Return the passage of the sentence-reduction decision below starting with "DECISION AND ORDER" and going on through "Court's reduced sentence.", copied exactly.

• [DOCUMENT PASSAGE]
_ _ _ _ _
Opinion
12-CR-29A
08-16-2016
UNITED STATES OF AMERICA, v. THERESA ANDERSON, Defendant.
DECISION AND ORDER
This case is before the Court on the Defendant's motion for reconsideration of the Court's Order reducing the Defendant's sentence. See Docket No. 299. The Court denies the Defendant's motion to the extent that she seeks a sentence lower than the reduced sentence the Court imposed on June 23, 2016. The Court grants the Defendant's motion to the extent that she asks the Court to state its reasons for reducing her sentence to 168 months' imprisonment. Set forth below are the reasons for the Court's reduced sentence.
_ _ _ _ _
• [DATA SHOWN]

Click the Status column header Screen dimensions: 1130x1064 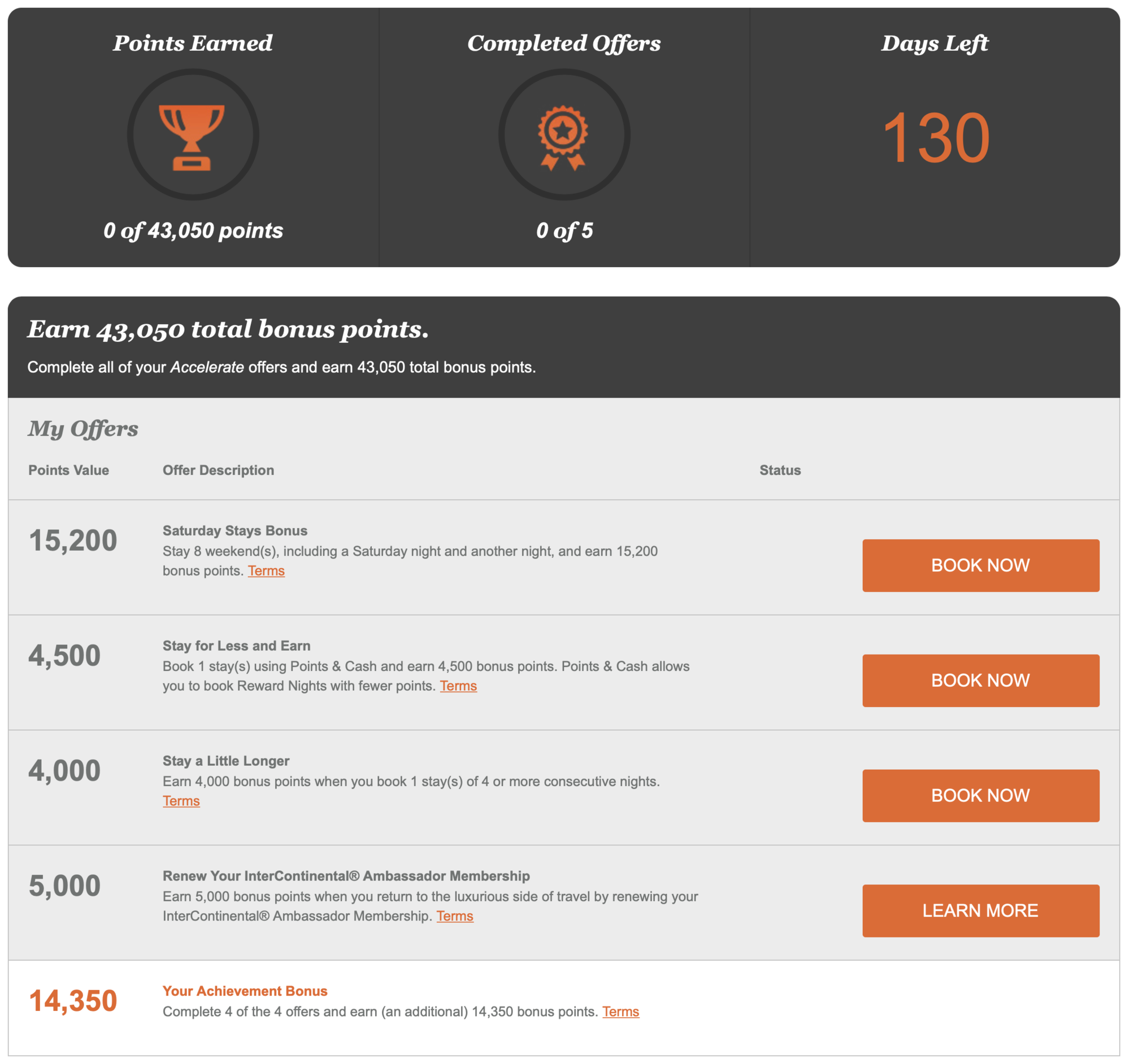(780, 470)
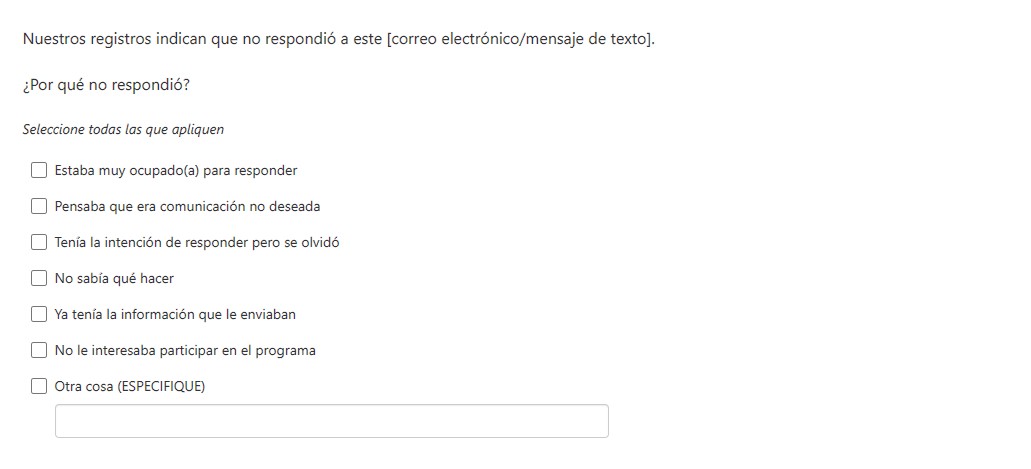Viewport: 1031px width, 469px height.
Task: Toggle 'No le interesaba participar en el programa' checkbox
Action: click(x=39, y=351)
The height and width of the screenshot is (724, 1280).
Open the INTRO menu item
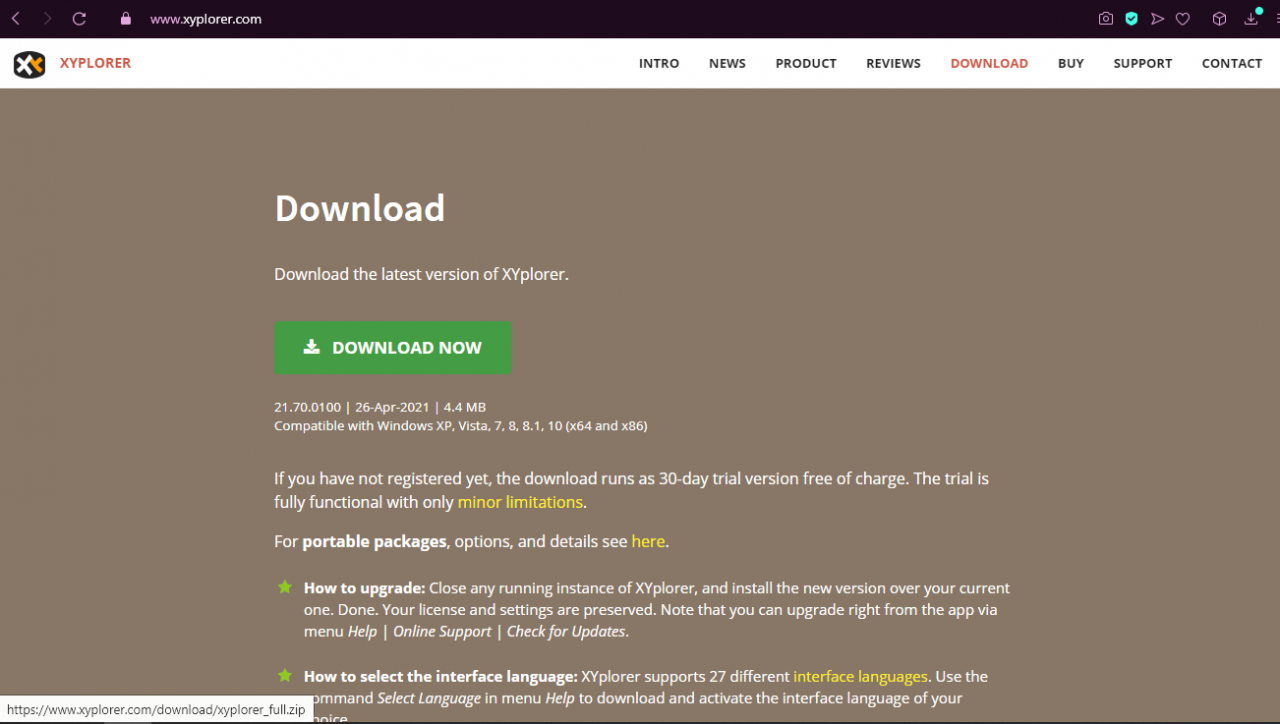tap(659, 63)
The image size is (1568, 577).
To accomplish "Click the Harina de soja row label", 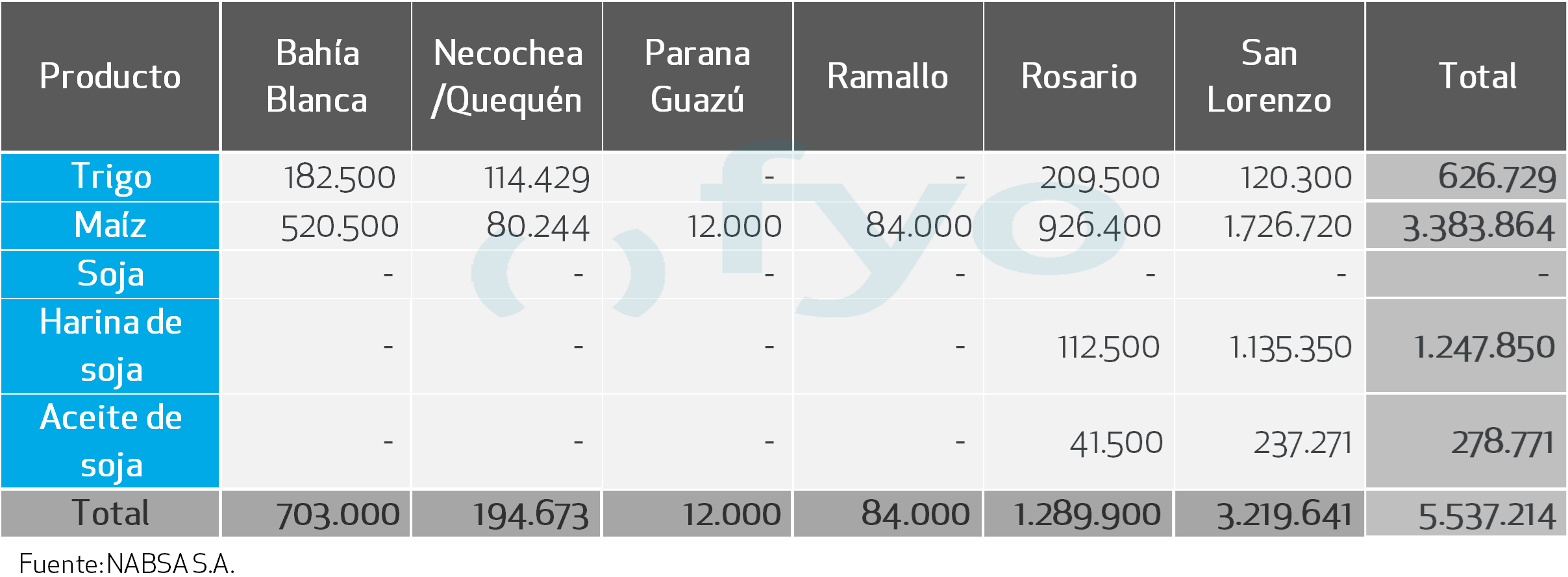I will (x=110, y=346).
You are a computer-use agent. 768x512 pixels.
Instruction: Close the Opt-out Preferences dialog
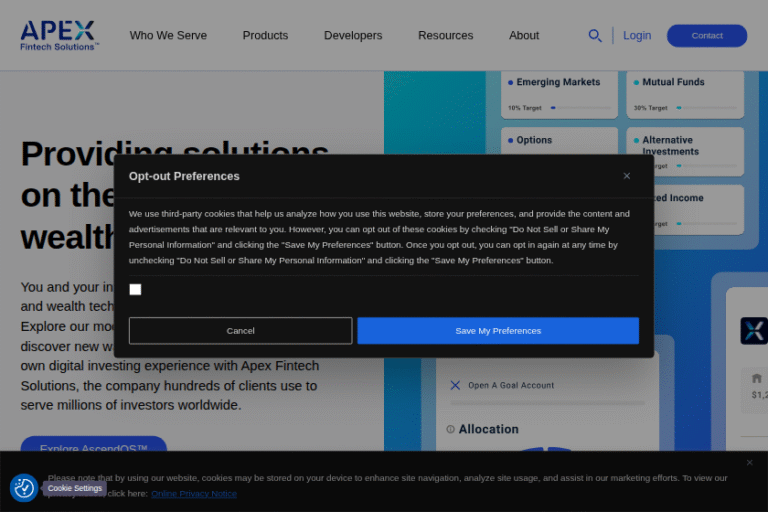point(627,176)
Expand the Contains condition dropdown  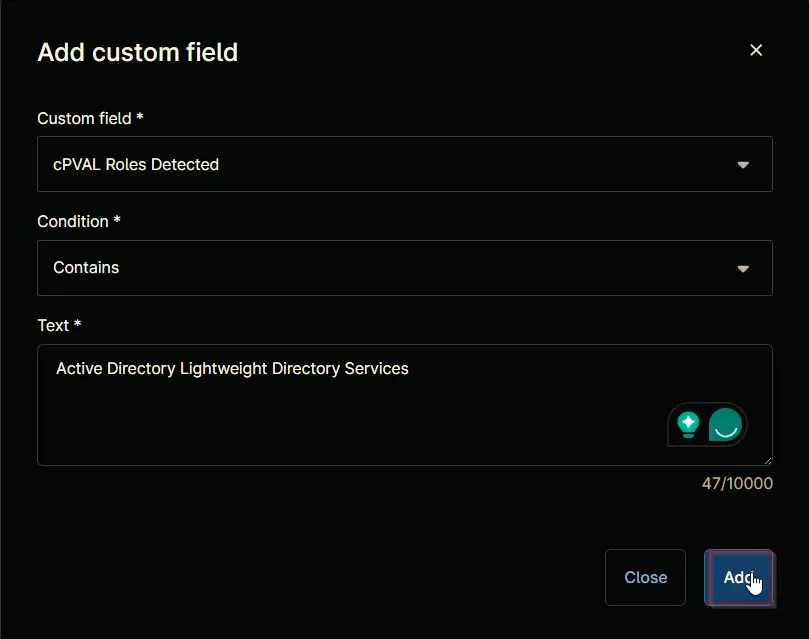[404, 268]
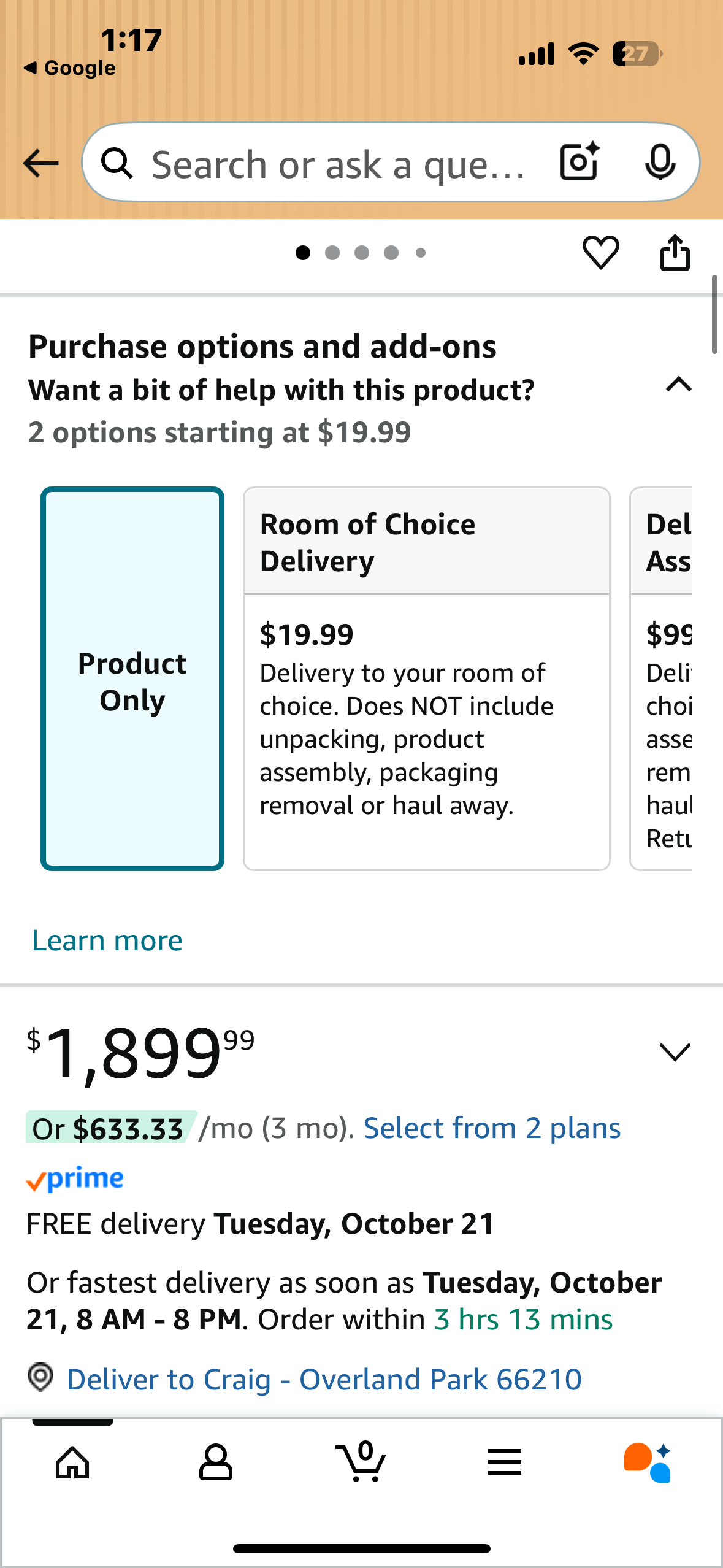723x1568 pixels.
Task: Expand price details chevron
Action: (x=675, y=1052)
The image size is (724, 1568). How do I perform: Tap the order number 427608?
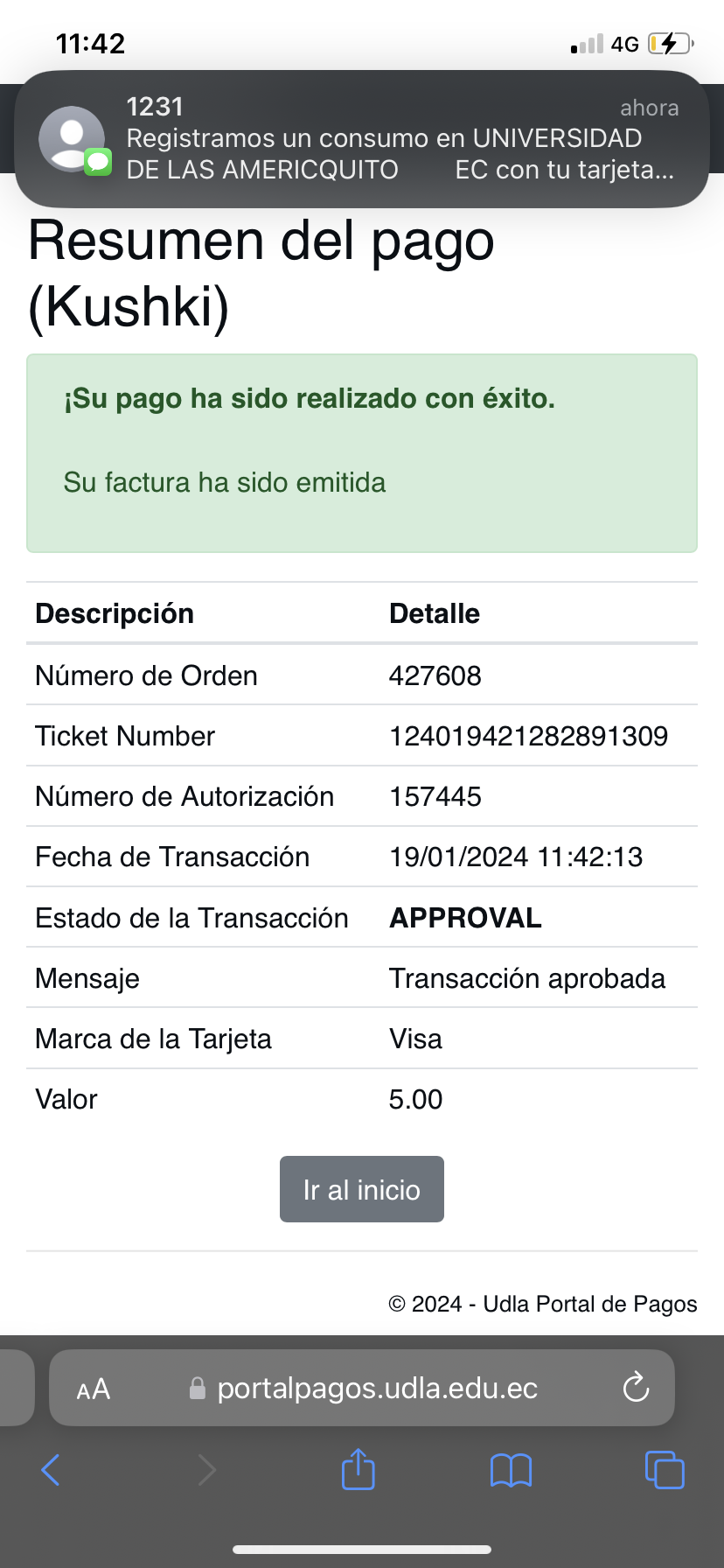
_ _ _ _ _
• [FINAL RESULT]
DECISION AND ORDER
This case is before the Court on the Defendant's motion for reconsideration of the Court's Order reducing the Defendant's sentence. See Docket No. 299. The Court denies the Defendant's motion to the extent that she seeks a sentence lower than the reduced sentence the Court imposed on June 23, 2016. The Court grants the Defendant's motion to the extent that she asks the Court to state its reasons for reducing her sentence to 168 months' imprisonment. Set forth below are the reasons for the Court's reduced sentence.